Tout ceci ne peut prendre véritablement racine que si les gestionnaires de personnels ont le sentiment que la mobilité est un atout et non pas une gêne pour eux-mêmes. Il y a un grand besoin d'évolution des mentalités de ce côté-là, pour que la fonction publique, tout en respectant l'identité de chacun, soit plus souple dans ses méthodes.
Le service public ne peut pas être une addition de particularismes. La Fonction publique républicaine est riche de sa diversité, elle est aussi unifiée par le statut général dont elle tire sa force. La mobilité, loin d'affaiblir cette unité, sera, au contraire, la plus sûre garantie de sa solidité.
J'en viens maintenant à la présentation de quelques pistes de travail qui pourraient figurer dans une circulaire que le Premier ministre adresserait aux membres du Gouvernement afin de faciliter la mobilité des fonctionnaires.
Il convient tout d'abord d'essayer de diminuer les rigidités actuelles pour assouplir les conditions de détachement dans un autre corps.

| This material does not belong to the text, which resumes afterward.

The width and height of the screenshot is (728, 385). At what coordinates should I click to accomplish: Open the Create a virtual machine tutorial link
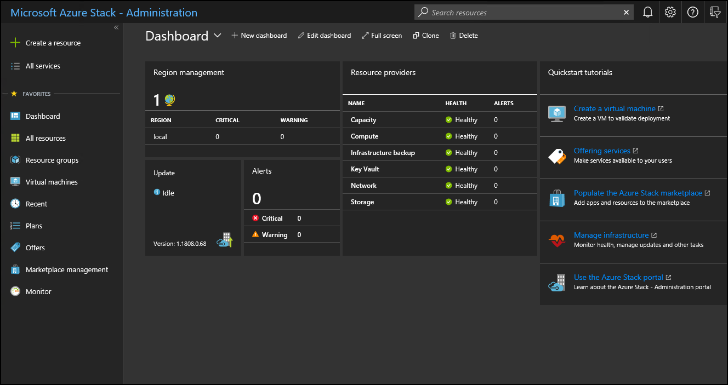pyautogui.click(x=615, y=108)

Une première orientation serait de supprimer dans les statuts particuliers toutes les limitations qui empêchent le détachement entre corps comparables ou de niveaux équivalents, autres que celles qui sont justifiées par la condition de nationalité, la nécessité d'une formation spécifique ou la technicité du corps.
Une deuxième piste possible reviendrait à examiner simultanément les demandes de mutation et les demandes de détachement lorsqu'une vacance de poste se déclare. Supprimer les verrous statutaires, ainsi que je viens de le dire, ne suffit pas si les demandes de détachement sont traitées systématiquement après les demandes internes d'une même administration.
Des adaptations peuvent également être examinées en ce qui concerne les recrutements.
Je pense, en premier lieu, que l'ouverture du concours interne à un niveau hiérarchique équivalent doit être plus effective. Sauf dans quelques cas précis, il n'y a pas ide justification véritable à exclure des concours internes les agents d'une autre administration.
Une autre direction serait d'avancer sur la voie de la déconcentration de certaines procédures de Recrutement, pour favoriser le rapprochement au niveau local de concours portant sur des petits effectifs, comme cela se pratique déjà en Corse avec de bons résultats.
Un point me paraît également très important : il s'agit de l'information des candidats à la mobilité, qui demeure encore très insuffisante. Sans transparence accrue, la mobilité ne pourra pas véritablement être facilitée. Une solution serait, dans cet esprit, de créer des cellules chargées de la mobilité auprès des ministères et des préfectures.
Surtout, et j'en terminerai sur ce point, il est indispensable de valoriser la mobilité dans la carrière des agents. Certaines administrations en font déjà une condition pour l'accès à certains postes de responsabilité. Il serait utile, à mon sens, de dresser une liste des postes pour lesquels une expérience de ce type est nécessaire.
Voilà, Mesdames et Messieurs, quelques orientations sur lesquelles je souhaiterais avoir votre avis, ainsi que, d'une façon plus large, sur les questions touchant à la mobilité en général.